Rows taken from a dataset
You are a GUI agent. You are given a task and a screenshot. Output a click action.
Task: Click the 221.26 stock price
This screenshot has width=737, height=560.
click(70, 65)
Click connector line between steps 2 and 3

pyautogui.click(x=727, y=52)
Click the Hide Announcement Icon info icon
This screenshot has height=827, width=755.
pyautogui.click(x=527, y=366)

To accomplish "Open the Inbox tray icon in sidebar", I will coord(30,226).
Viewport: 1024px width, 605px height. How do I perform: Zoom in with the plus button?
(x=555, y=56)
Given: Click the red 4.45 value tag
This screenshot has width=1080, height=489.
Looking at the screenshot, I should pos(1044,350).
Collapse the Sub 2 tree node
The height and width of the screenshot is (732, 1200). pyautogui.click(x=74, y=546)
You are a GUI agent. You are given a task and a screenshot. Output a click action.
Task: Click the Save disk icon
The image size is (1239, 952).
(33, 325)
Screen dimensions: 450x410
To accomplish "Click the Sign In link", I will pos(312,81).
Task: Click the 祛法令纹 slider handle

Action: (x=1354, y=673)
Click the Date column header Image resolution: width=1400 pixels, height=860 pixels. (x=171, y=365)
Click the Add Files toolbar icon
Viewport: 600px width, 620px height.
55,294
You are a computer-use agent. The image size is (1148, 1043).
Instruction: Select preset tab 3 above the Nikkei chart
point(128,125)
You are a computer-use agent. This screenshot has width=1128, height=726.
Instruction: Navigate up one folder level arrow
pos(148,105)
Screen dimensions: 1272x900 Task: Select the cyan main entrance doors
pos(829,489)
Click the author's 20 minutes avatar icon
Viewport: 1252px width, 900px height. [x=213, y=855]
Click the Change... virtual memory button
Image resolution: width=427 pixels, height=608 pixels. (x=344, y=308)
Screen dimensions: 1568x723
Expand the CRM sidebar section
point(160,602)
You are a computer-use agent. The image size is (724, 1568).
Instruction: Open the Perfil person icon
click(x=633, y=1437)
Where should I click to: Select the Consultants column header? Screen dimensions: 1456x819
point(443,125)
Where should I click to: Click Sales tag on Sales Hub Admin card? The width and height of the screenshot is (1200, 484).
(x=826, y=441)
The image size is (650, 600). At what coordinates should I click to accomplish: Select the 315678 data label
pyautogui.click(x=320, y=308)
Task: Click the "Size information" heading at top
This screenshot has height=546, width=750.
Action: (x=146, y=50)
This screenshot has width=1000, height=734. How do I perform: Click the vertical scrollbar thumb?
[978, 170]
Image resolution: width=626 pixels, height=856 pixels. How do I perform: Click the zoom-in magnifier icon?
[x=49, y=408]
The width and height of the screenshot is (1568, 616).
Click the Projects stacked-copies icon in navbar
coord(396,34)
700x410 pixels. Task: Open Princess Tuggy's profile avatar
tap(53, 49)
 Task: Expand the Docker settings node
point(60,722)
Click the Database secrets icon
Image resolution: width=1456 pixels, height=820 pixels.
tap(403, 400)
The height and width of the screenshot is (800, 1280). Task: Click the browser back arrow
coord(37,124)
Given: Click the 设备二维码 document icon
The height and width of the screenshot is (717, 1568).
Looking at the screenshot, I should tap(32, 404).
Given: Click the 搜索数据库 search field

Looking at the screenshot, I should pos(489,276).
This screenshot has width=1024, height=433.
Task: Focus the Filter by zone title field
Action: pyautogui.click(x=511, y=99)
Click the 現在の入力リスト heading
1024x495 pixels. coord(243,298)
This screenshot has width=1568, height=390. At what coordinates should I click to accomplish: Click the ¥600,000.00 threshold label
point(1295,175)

PROBLEM REQUIREMENTS
Write out the lines above, from the first one through the line containing "(x=555, y=56)", both included.

THE RESPONSE
You are a GUI agent. You are given a task and a screenshot. Output a click action.
Task: Click the 221.26 stock price
This screenshot has width=737, height=560.
click(70, 65)
Click connector line between steps 2 and 3

pyautogui.click(x=727, y=52)
Click the Hide Announcement Icon info icon
This screenshot has height=827, width=755.
pyautogui.click(x=527, y=366)

To accomplish "Open the Inbox tray icon in sidebar", I will coord(30,226).
Viewport: 1024px width, 605px height. How do I perform: Zoom in with the plus button?
(x=555, y=56)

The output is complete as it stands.